• YOUR TASKS
1. In the Iowa Highway 60 article, which two highways replaced the route after it was retired?
2. From the Iowa Highway 60 article, extract everything from "Iowa Highway 60 (Iowa" down to "north of Granger.", word for word.

• PAGE TEXT
╭──

- Iowa 60 highlighted in red

Route information
- Length: 223.8 mi (360.2 km)
- Existed: July 1, 1920–December 31, 1968

Major junctions
- South end: Route 5 south of Cincinnati
- Iowa 2 in Centerville; US 34 in Albia; Iowa 92 in Knoxville; I-35 near West Des Moines; I-80 / I-235 in West Des Moines; US 30 near Boone; US 20 in Webster City; Iowa 3 at Goldfield;
- North end: US 18 near Wesley

Location
- Country: United States
- State: Iowa
- Counties: Appanoose; Monroe; Marion; Warren County; Polk; Boone; Hamilton; Wright County; Hancock;

Highway system
- Iowa Primary Highway System; Interstate; US; State; Secondary; Scenic;
| ← Iowa 60 |  | → US 61 |

= Iowa Highway 60 (1920–1968) =

Former state highway in Iowa, United States

Iowa Highway 60 (Iowa 60) was a 223 mi state highway that ran from the Missouri state line near Cincinnati, where it continued as Route 5, to U.S. Highway 18 (US 18) near Wesley. The highway passed through Centerville, Knoxville, Des Moines, and Webster City during its trek. It was an original state highway that was in service for 48 years. The highway originally only extended from Des Moines to Goldfield, but was extended in 1931. At that time, it absorbed Iowa Highway 6. On January 1, 1969, the highway ceased to exist. The Iowa State Highway Commission renumbered several state highways in order to match up route numbers with adjacent state highways. It was replaced by Iowa 5 south of Des Moines and Iowa 17 north of Granger.

==Route description==
Iowa 60 entered the state as a continuation of Route 5. It headed northeast through Cincinnati and then curved to the north towards Centerville where it intersected Iowa 2. It then continued north through Moravia and into Albia. There, it intersected US 34 on the south side of town and Iowa 137 on the north side. North of Albia, the highway took a northwesterly route through Lovilia and Attica and into Knoxville. At Main Street in Knoxville, it met Iowa 92 and the two highways headed west together through the city. They turned north on Roche Street for a couple blocks before turning west again on Pleasant Street. They met Iowa 14 a few blocks south of the Knoxville Raceway. Just south of Pleasantville, the two highways split as Iowa 92 headed west, Iowa 60 north, and Iowa 181 headed south towards Melcher and Dallas.

╰──

• INFORMATION PROVIDED
╭──

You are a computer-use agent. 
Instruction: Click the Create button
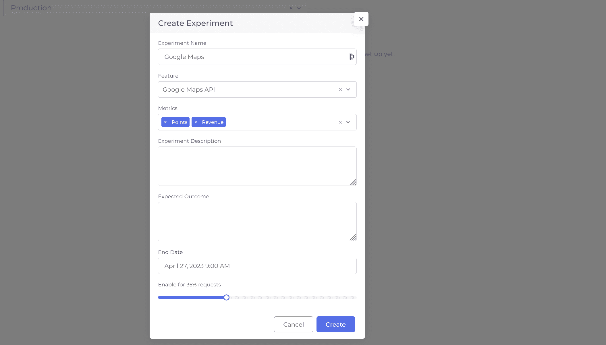335,324
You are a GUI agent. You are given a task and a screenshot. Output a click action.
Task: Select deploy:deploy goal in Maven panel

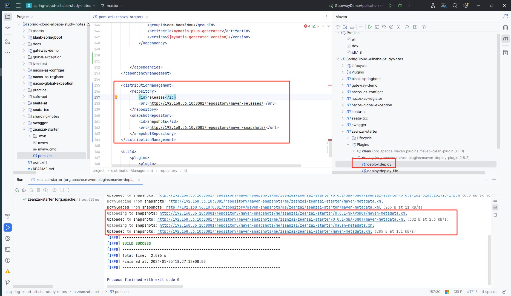(379, 164)
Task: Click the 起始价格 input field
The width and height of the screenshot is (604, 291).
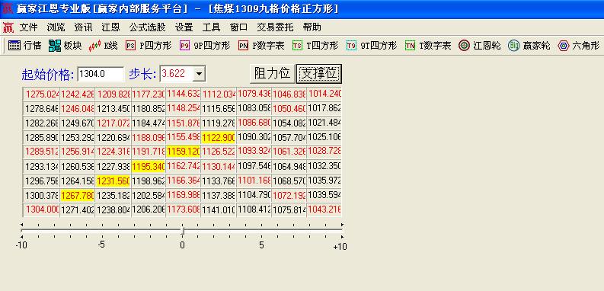Action: click(x=101, y=74)
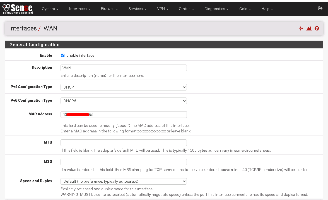
Task: Focus the MTU input field
Action: (x=124, y=143)
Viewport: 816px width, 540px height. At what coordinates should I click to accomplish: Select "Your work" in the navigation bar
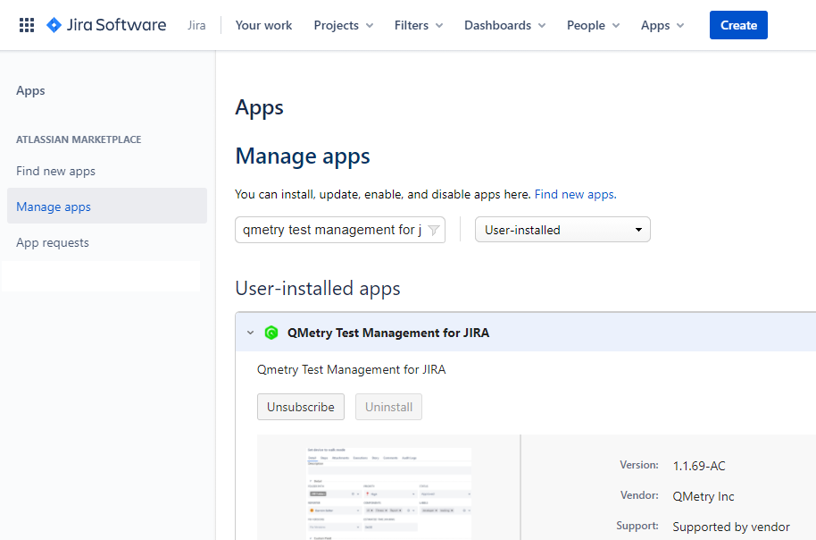tap(263, 25)
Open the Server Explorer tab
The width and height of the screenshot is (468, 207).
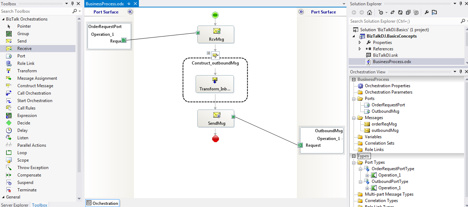15,205
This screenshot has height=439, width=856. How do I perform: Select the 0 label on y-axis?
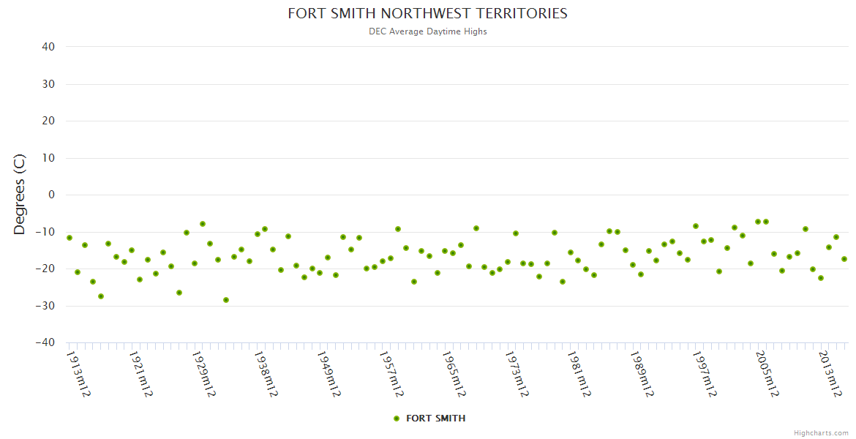click(x=51, y=195)
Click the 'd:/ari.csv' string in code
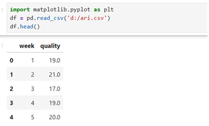The width and height of the screenshot is (209, 126). 87,18
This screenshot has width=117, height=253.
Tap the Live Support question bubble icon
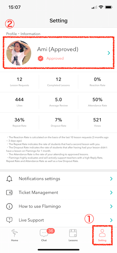click(9, 220)
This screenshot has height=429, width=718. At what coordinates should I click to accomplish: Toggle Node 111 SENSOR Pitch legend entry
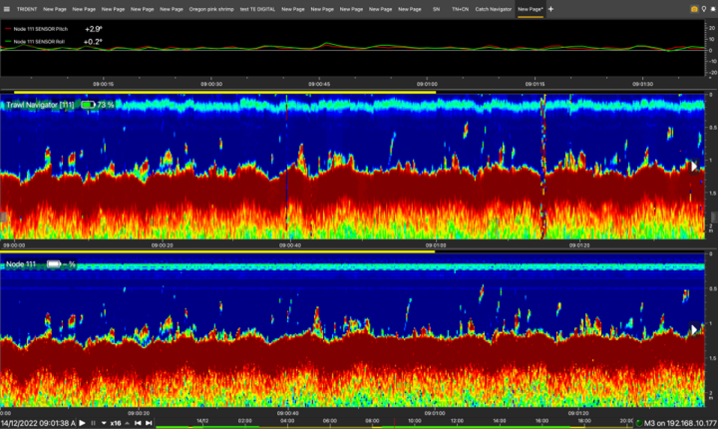(40, 29)
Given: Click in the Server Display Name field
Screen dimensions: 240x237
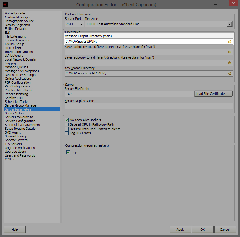Looking at the screenshot, I should coord(149,106).
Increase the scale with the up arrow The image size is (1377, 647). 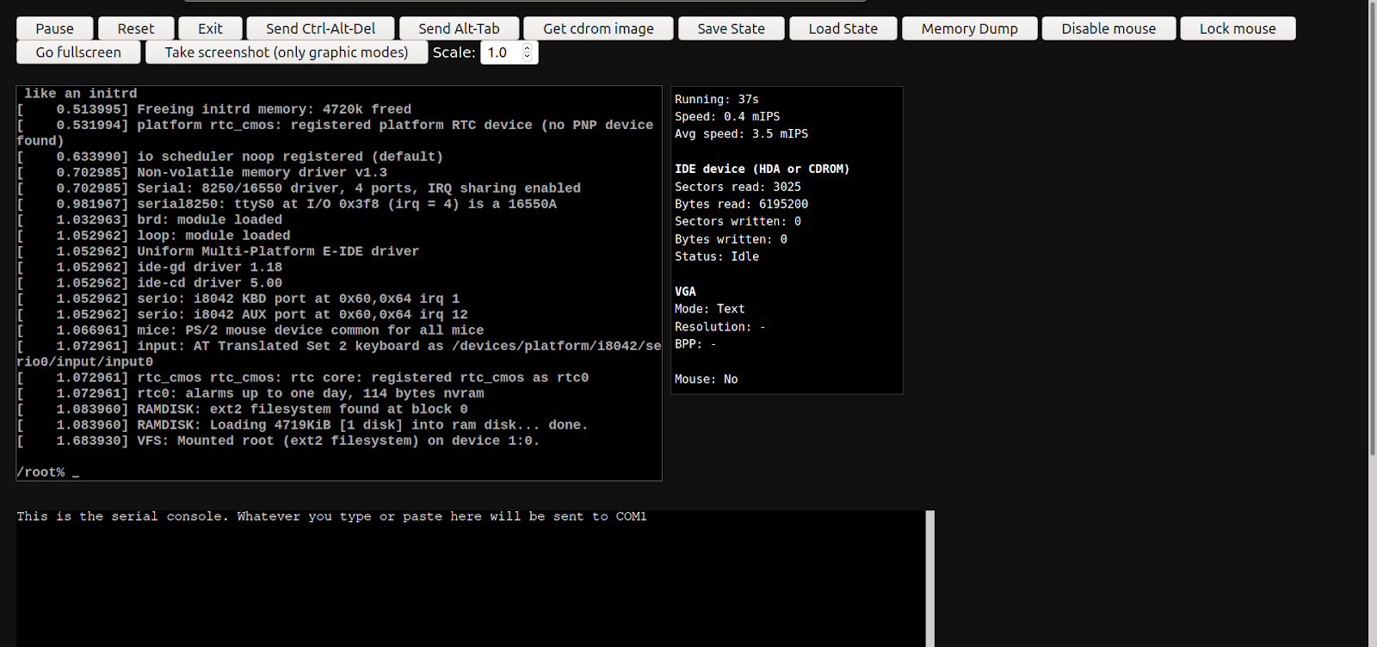coord(528,48)
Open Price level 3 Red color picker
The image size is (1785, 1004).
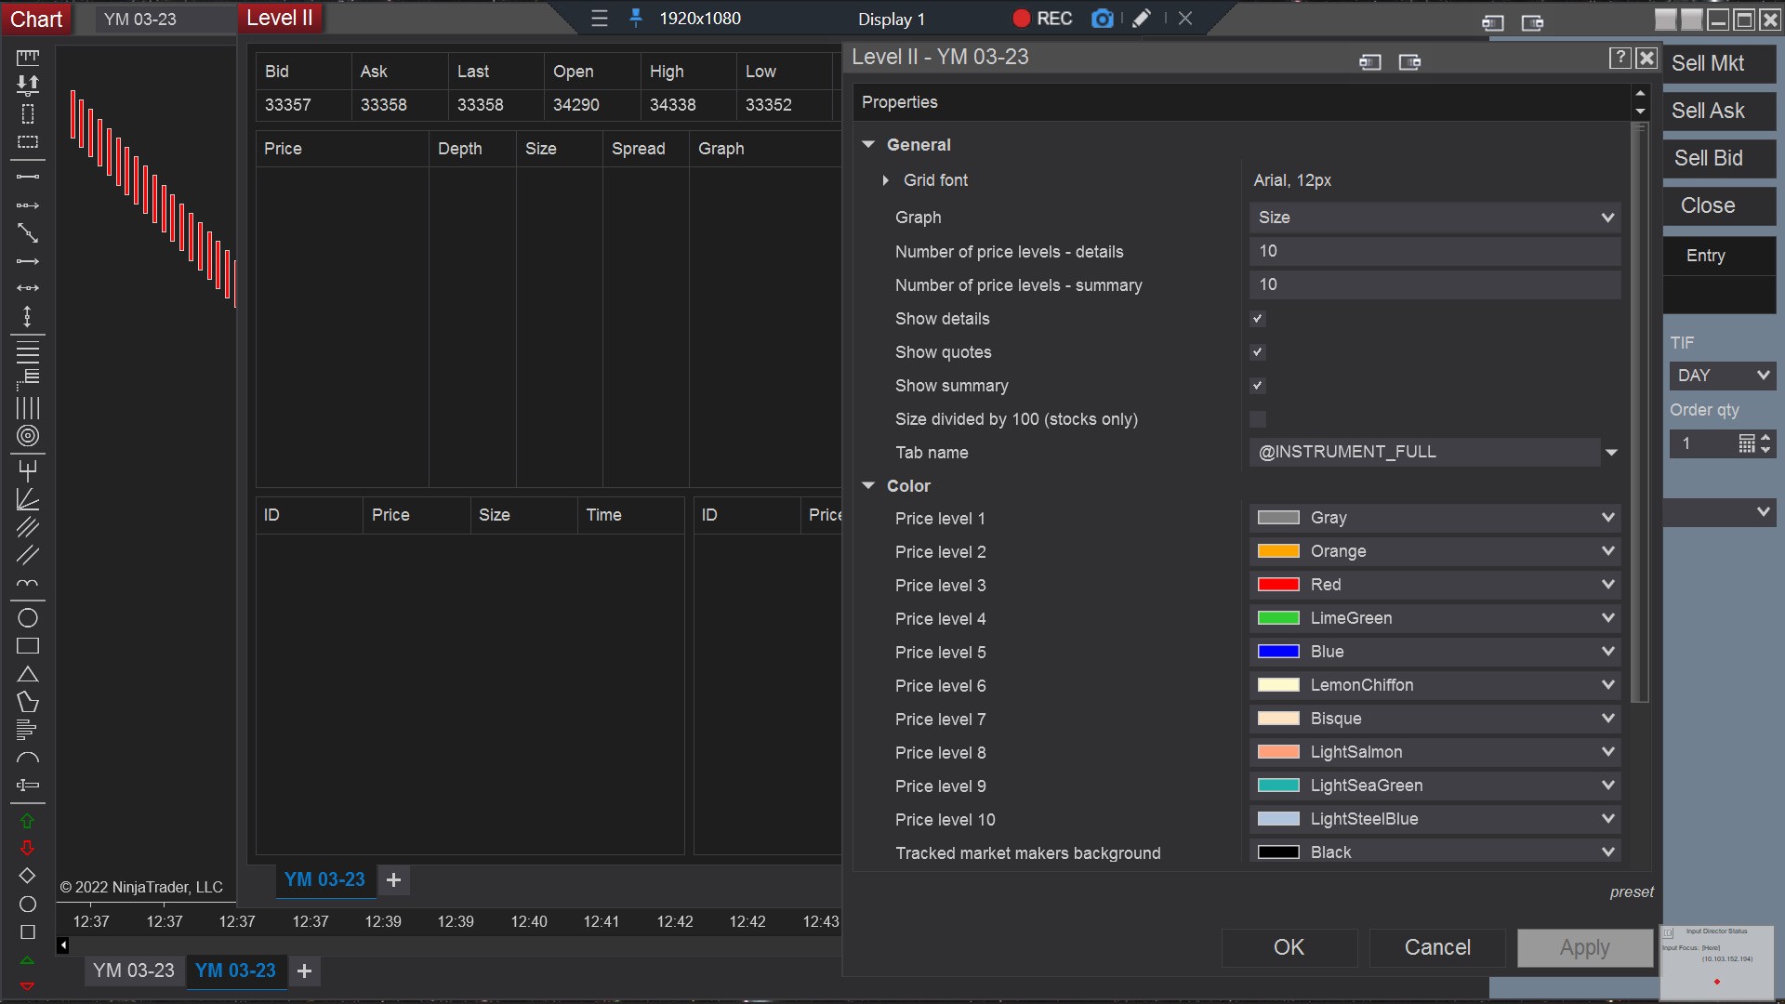(x=1435, y=585)
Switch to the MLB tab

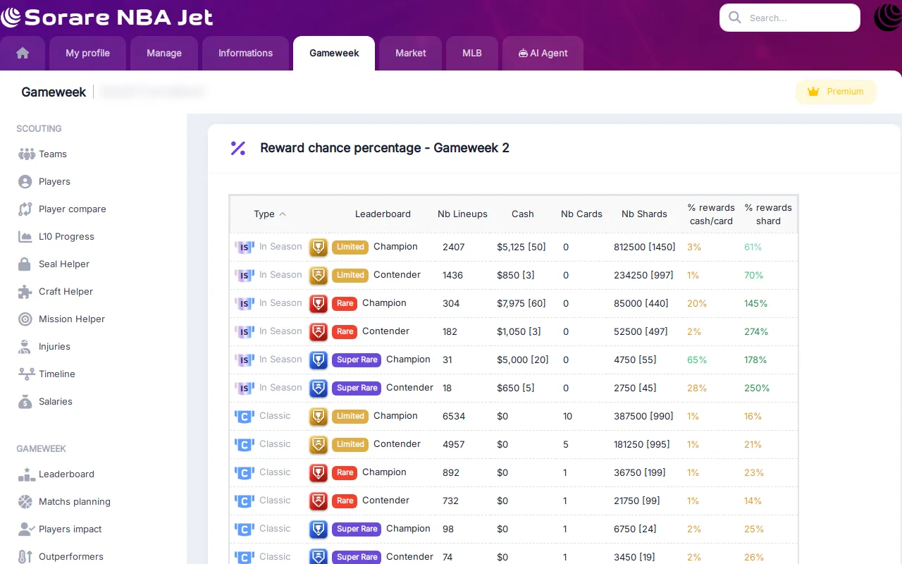[x=472, y=53]
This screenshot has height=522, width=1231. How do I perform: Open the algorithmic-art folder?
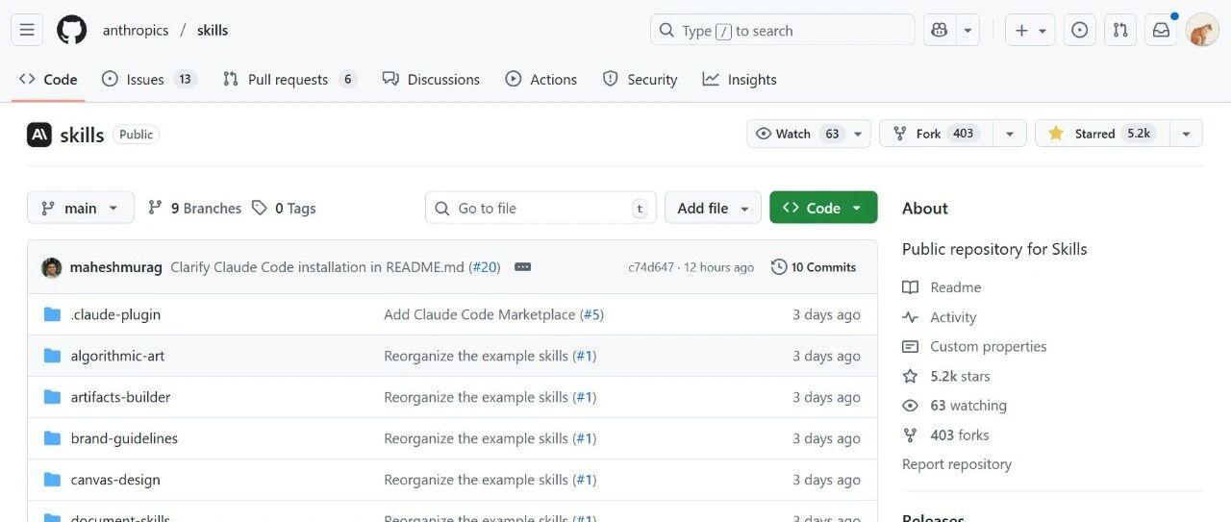click(117, 356)
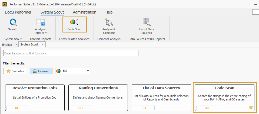The height and width of the screenshot is (114, 259).
Task: Open the Help menu
Action: point(109,12)
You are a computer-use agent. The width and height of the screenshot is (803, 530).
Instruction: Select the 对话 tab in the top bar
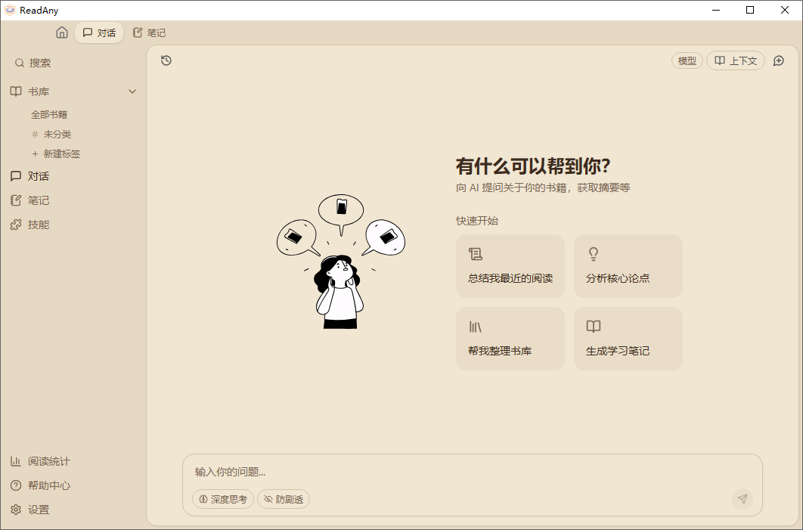pyautogui.click(x=99, y=33)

╰──

• SOLVED PROBLEMS
1. Iowa 5 south of Des Moines and Iowa 17 north of Granger.

2.
Iowa Highway 60 (Iowa 60) was a 223 mi state highway that ran from the Missouri state line near Cincinnati, where it continued as Route 5, to U.S. Highway 18 (US 18) near Wesley. The highway passed through Centerville, Knoxville, Des Moines, and Webster City during its trek. It was an original state highway that was in service for 48 years. The highway originally only extended from Des Moines to Goldfield, but was extended in 1931. At that time, it absorbed Iowa Highway 6. On January 1, 1969, the highway ceased to exist. The Iowa State Highway Commission renumbered several state highways in order to match up route numbers with adjacent state highways. It was replaced by Iowa 5 south of Des Moines and Iowa 17 north of Granger.